### TASK REQUIREMENTS:
An exact copy, beginning at the line containing "Where should I" and ending at the final line of the records that follow, is the answer; it has no pictures and no other text.

• • • •

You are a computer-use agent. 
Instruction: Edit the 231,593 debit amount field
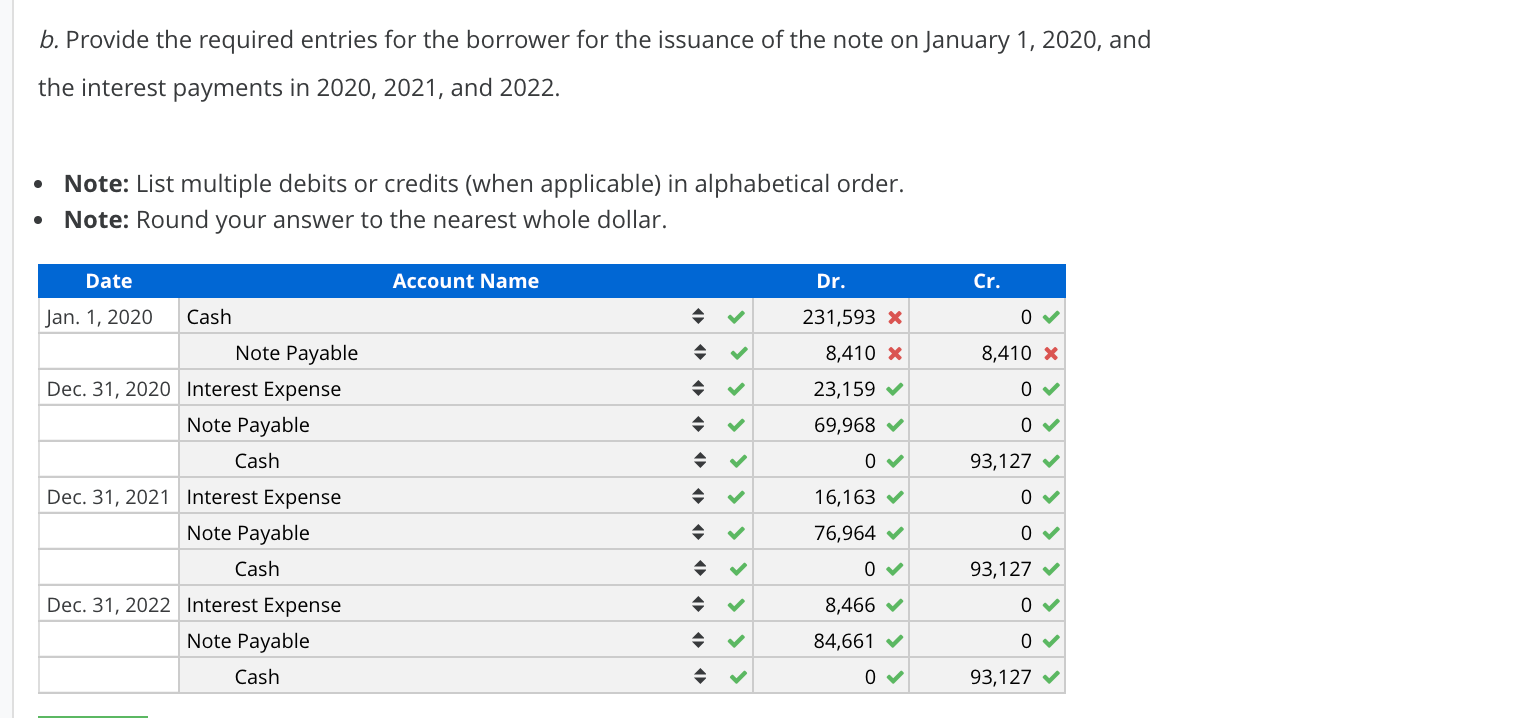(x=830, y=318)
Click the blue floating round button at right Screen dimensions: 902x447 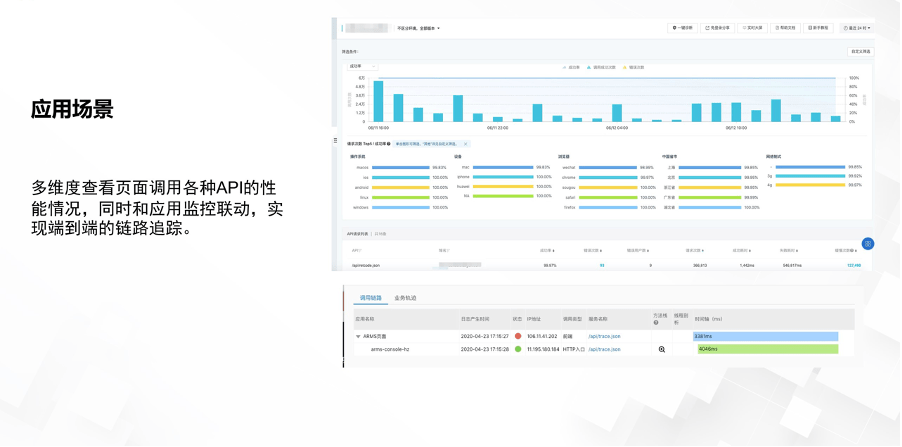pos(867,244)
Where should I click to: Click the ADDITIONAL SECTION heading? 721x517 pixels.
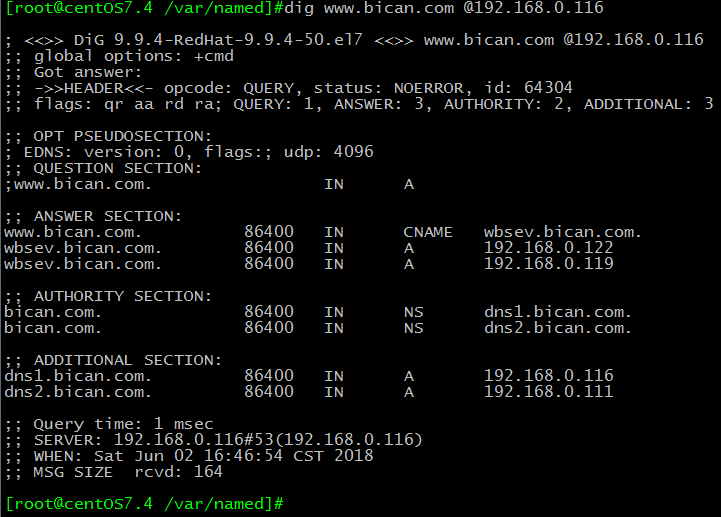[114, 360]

• • • •

### RESPONSE AREA:
Where should I click to: Click the ADDITIONAL SECTION heading? 721x517 pixels.
[114, 360]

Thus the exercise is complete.